BACKGROUND: The pathophysiologic mechanisms of radiation-induced lung injury should be elucidated to enhance the therapeutic efficacy of radiotherapy and to manage patients exposed to serious radiation by accident. It has been suggested that pro-inflammatory cytokines play an important role in radiation-induced effect on the lung. This study was aimed to investigate changes in pro-inflammatory cytokines such as TNF-alpha, MIP-2, IL-1beta and HMGB1, a newly recognized inflammatory mediator. METHODS: The chests of BALB/c mice were selectively irradiated with single fraction of 20 Gy and then sacrificed at indicated times. Pathologic changes in the lung were examined after H&E staining.

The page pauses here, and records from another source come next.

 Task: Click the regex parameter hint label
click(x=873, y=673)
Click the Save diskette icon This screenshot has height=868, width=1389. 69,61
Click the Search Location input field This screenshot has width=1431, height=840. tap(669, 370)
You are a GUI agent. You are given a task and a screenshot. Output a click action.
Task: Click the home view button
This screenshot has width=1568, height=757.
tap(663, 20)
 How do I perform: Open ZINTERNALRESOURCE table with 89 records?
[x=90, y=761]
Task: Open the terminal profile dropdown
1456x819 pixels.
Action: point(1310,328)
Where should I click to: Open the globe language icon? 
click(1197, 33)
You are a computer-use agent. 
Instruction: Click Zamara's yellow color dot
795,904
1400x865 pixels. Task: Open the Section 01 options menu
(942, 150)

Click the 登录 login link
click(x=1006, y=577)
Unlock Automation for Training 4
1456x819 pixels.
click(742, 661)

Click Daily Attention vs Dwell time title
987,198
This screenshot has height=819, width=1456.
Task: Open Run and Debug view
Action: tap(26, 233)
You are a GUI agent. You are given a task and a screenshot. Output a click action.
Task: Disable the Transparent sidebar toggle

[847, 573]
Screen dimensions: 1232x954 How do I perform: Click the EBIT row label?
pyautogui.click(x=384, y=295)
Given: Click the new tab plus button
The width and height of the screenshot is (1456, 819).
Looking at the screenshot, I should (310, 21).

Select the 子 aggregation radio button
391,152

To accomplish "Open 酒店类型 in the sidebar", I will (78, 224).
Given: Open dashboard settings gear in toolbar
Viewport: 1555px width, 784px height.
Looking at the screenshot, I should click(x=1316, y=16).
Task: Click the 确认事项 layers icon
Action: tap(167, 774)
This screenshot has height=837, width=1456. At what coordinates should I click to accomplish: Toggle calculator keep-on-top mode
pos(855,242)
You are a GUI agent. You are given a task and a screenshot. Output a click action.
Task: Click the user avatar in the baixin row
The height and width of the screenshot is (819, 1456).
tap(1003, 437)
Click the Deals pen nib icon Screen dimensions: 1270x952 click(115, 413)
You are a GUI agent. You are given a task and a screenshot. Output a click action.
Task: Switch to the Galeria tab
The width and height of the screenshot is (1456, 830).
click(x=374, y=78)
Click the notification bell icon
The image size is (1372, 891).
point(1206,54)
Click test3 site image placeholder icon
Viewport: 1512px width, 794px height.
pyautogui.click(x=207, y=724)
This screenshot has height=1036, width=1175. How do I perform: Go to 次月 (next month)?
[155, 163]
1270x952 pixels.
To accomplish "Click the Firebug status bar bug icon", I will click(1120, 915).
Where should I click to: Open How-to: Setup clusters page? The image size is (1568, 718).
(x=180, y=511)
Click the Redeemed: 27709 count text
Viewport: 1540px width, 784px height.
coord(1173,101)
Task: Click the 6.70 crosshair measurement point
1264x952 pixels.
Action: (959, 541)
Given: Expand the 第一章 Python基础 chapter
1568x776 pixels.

The expression level of pro-inflammatory cytokines was evaluated by ELISA kits in lung homogenate and in serum. RESULTS: Radiation induced inflammatory changes and mild fibrosis in lung. Biphasic increase of TNF-alpha and IL-1beta was found in lung homogenate at 4 hours and at 3 weeks after radiation. The elevation in the second phase tended to be more intense. However, there was no similar change in serum. MIP-2 level was slightly increased in lung homogenate at 4 hours, but not at 3 weeks. HMGB1 was increased at 3 weeks in serum while there was no significant change in lung homogenate. CONCLUSION: Radiation induced a biphasic increase in TNF-alpha and IL-1beta. The effective control of second phase cytokine elevation should contribute to preventing severe lung fibrosis caused by radiation.